There’s a postcard from my Granda to my Granma, written when she was in service in a ‘big hoose’ in Partick, telling her that he’d had word from his sister that a letter had arrived from Ireland and that he would tell her all about it when he would call for her the following Sunday afternoon. To show that romance wasn’t dead, the picture on the postcard was of some serious men in rolled up sleeves who were, according to the caption, firefighters waiting to descend into the pit at Cadder where 23 men lost their lives. Very romantic!
There’s a photo of my Grandad’s family in Edwardian dress, or possibly Victorian. This was the family – my great Grandad and Granma and their children Mary, Sarah, Bridget and John (Granda thomas was born after they got to Scotland) – who emigrated from the tiny village of Glenties in Donegal to the then booming city of Glasgow. From wild green fields to the dirt and mire of the industrial revolution.
I went to Glenties four years ago. Even today it has only one street. I spoke with the people who live there. They don’t remember the McGintys but I saw the old men, how they looked and how they spoke, and realised the gene pool tells far more than memories ever can. I felt like I was looking at Granda.
There aren’t any photos of my Granma, Roseann, when she was young, which is a shame. She was brought up on a farm near Belleek in Fermanagh, where the farmhouse itself straddled the border between the British ruled North and the Independent South.
Because of the inheritance laws, meaning there was no living available for her from the farm, she was sent to Glasgow to go into service for a wealthy family. Must have been then when she was courted by Granda Thomas. I hear tell she was actually 12 years older than Thomas – he must have liked the more mature woman.
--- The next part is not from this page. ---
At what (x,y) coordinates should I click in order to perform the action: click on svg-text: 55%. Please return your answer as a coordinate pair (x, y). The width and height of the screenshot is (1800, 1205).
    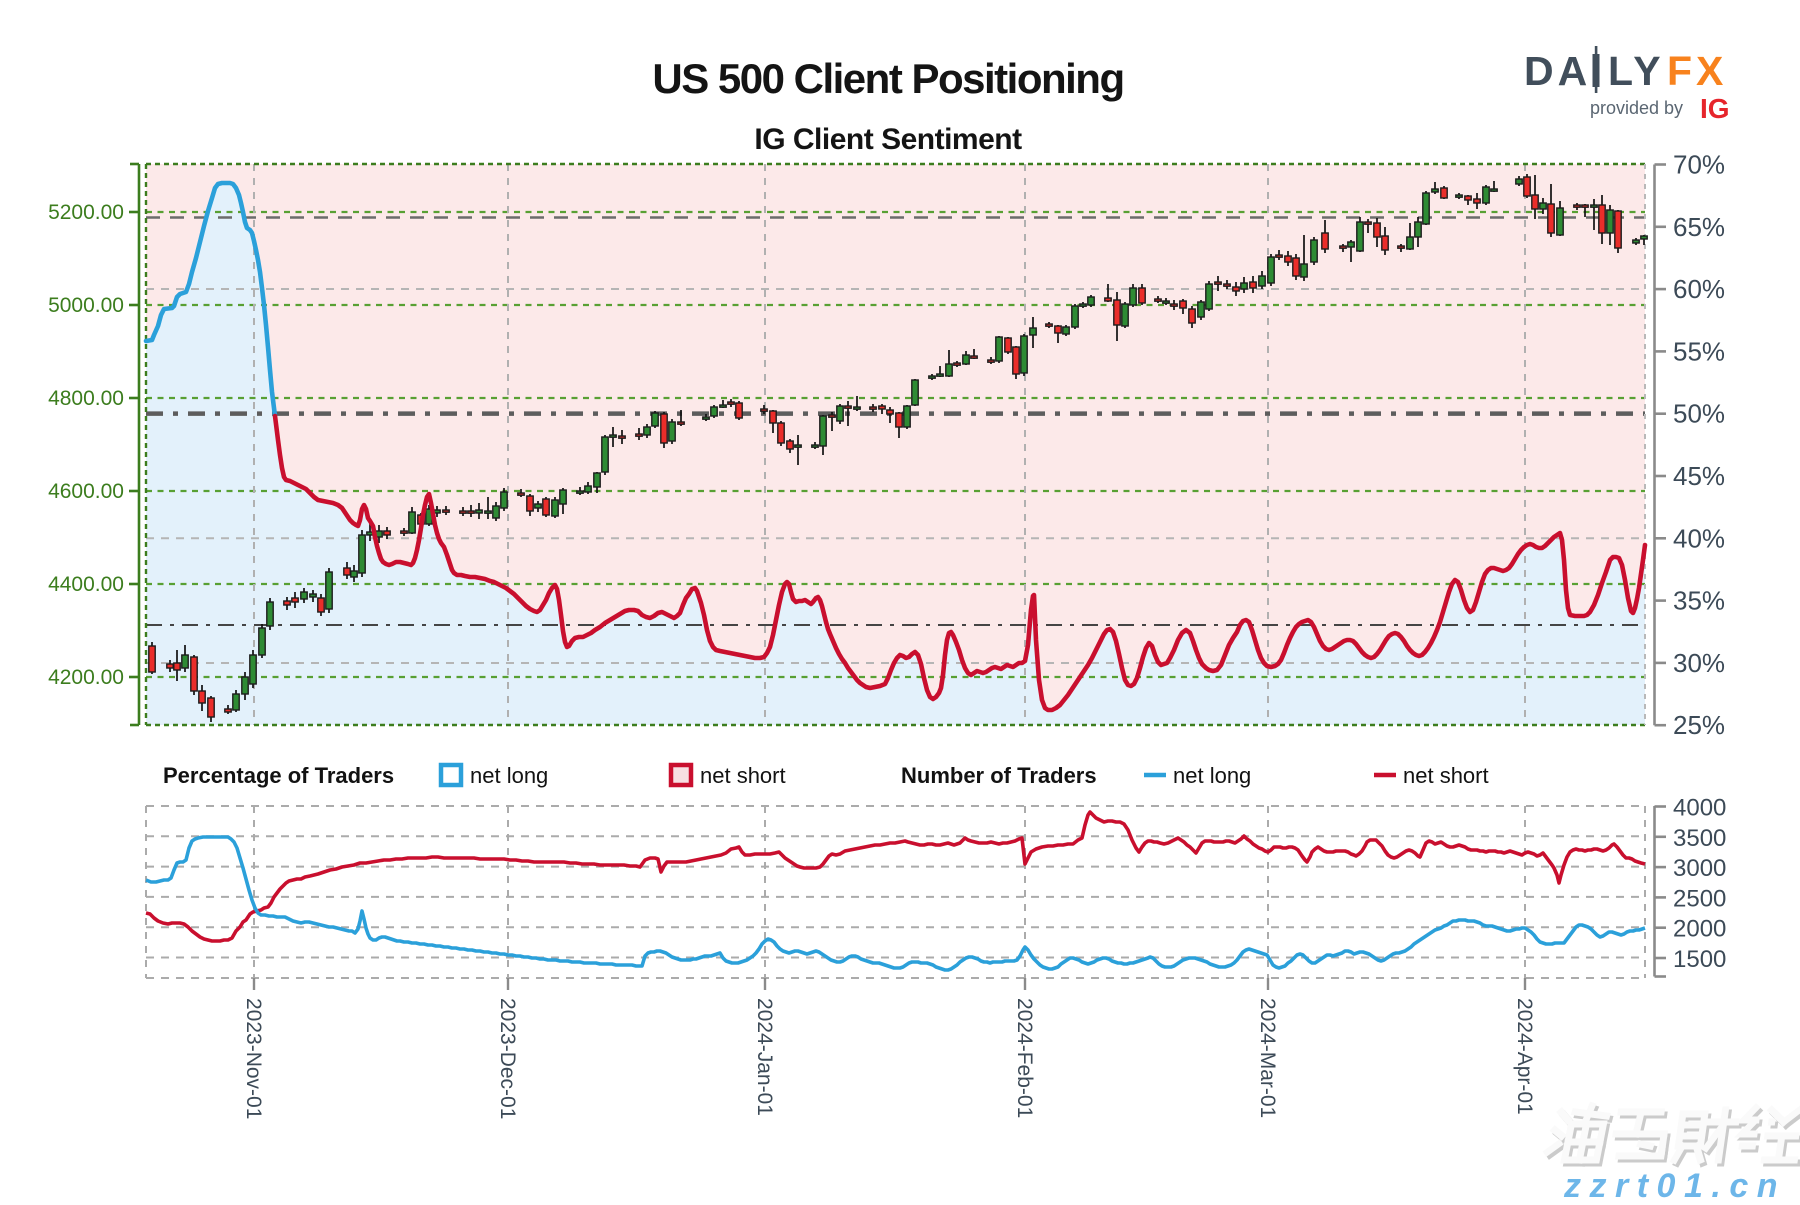
    Looking at the image, I should click on (1699, 351).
She bore him six children: Rose, twins Tommy and Ann, Alice, John (my dad) and James. Rose died just a couple of years ago, and my dad went in 08. Tommy died young – I remember his chair sitting where it always used to, but empty, and it was a sad sight in the tiny living room/kitchen. He was a gentle and happy man, and apparently something of a self-taught scholar.
Ann and Alice died in the late 1980s and James died at either two or six, depending on who you listened to, of measles. My dad was only a young boy when it happened but he remembered my Granma asking, pleading with my Granda to get the doctor, but Granda said no. The inference was that they didn’t have the money. Eventually he relented and left to fetch him, but while he was gone, James passed away. According to my dad, it was not a peaceful passing and the experience haunted him his whole life.
And all of this life took place in a single end in Maryhhill. 61 Oran Street. It’s not there now, that part of the street, but I remember it well, visiting often with my dad until it was demolished in the early 70s.
Photos, documents, telling a story of families who are no longer here, and yet they are important to us because they tell us where we came from and give us a sense of place and belonging – a bit like Sally Morgan’s important book My Place. Glenties was my Corunna Downs.
There were legal documents that told the story of the first house I bought, a lifetime ago. The documents I did keep were the ones detailing the correspondence I had with the Australian Consulate over my application to come to Australia.
They detailed the somewhat tricky move of having my dad, who lived with me, as part of my family unit and included in the emigration application; the jumping through hoops of the different medical examinations that were demanded for him, and eventually the granting of the visas.
And then another letter from the office of then-immigration minister Philip Ruddock congratulating us on our decision to become sworn-in Australians, outlining our responsibilities and wishing us well in our new life as naturalised Aussies. I’ll keep these, because while he’s totally indifferent at 15 years old, maybe sometime down the track David, or one of his kids or grandkids, might want to know how their family came to be in Australia. One day they might fall on the details of our family history as hungrily as I do of my family now gone.
From Glenties to Glasgow to Adelaide in 110 years. I wonder what the next 110 will see?